Voici un petit guide, avec humour, pour une installation plus sereine en Israël… grâce à l’accompagnement de professionnels.
Documents officiels
Actes de naissance, mariage, divorce, casier judiciaire… tous originaux et apostillés avant le départ. Ces documents seront ensuite traduits et notariés en Israël.
Oui, même ici, il faut encore prouver que vous êtes … nés !
Situation patrimoniale
Dans votre pays d’origine, agencez vos biens immobiliers, comptes, placements, procurations et assurances-vie. Un actif oublié revient tôt ou tard dire « Shalom », rarement au bon moment.

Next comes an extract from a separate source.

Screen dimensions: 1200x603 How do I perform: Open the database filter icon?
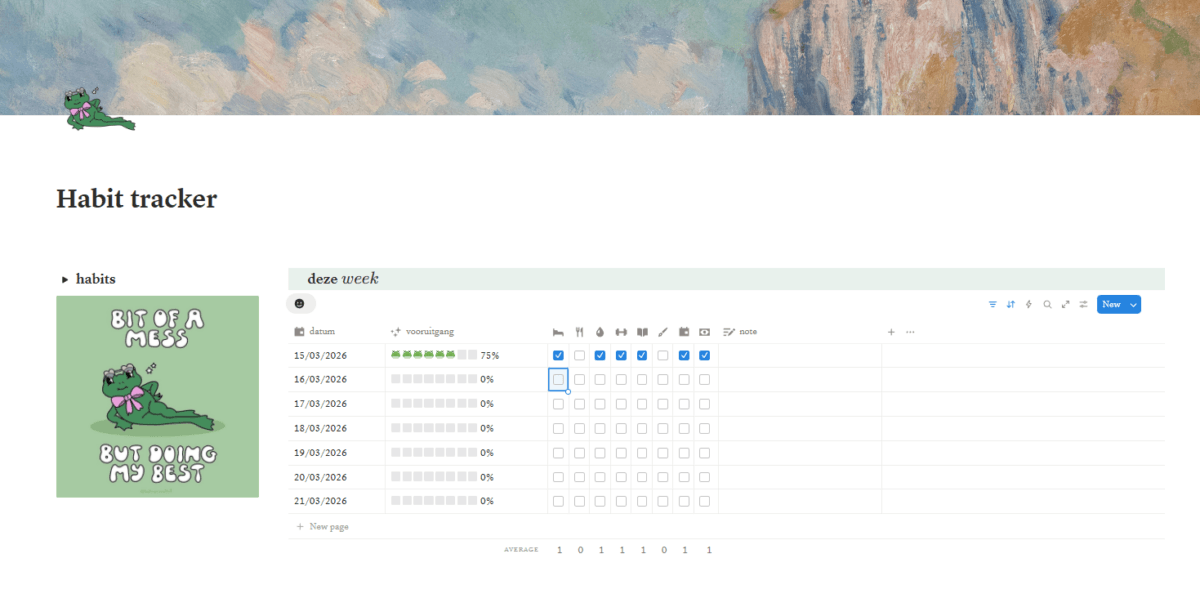[x=992, y=304]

Régimes matrimoniaux et successions
Faites harmoniser vos dispositions matrimoniales, donations, mandats, protection future, et testaments. Ils ne voyagent pas tout seuls !
Un testament pertinent et binational peut éviter des conflits entre administrations, fiscs, banques, assurances et héritiers dispersés (qui ne parlent pas tous la même langue, voire pas entre eux).
Banques et transferts
Les banques israéliennes adorent les documents, surtout ceux que vous n’avez pas apportés. Arrivez avec un dossier fiscal complet : relevés, justificatifs, historique bancaire, comptabilité, fiscal et déclarations. Sans cela, rien n’avance… Un sourire au banquier n’y remédiera pas !
Fiscalité bilatérale
En Israël : 10 ans d’exonération d’impôts sur les revenus étrangers, et dès 2026, en partie sur des revenus israéliens…
Dans votre pays d’origine : IFI, loyers, pensions, capitaux, assurances...
Sans planification appropriée, c’est comme entrer dans un bureau, avec confiance… et en ressortir avec trois formulaires de plus !
Retraités
Pensions, logement adapté, couverture santé, assurances-vie, loisirs, hobbies, famille...
Bonne nouvelle : le soleil est offert, mais pas les assurances privées.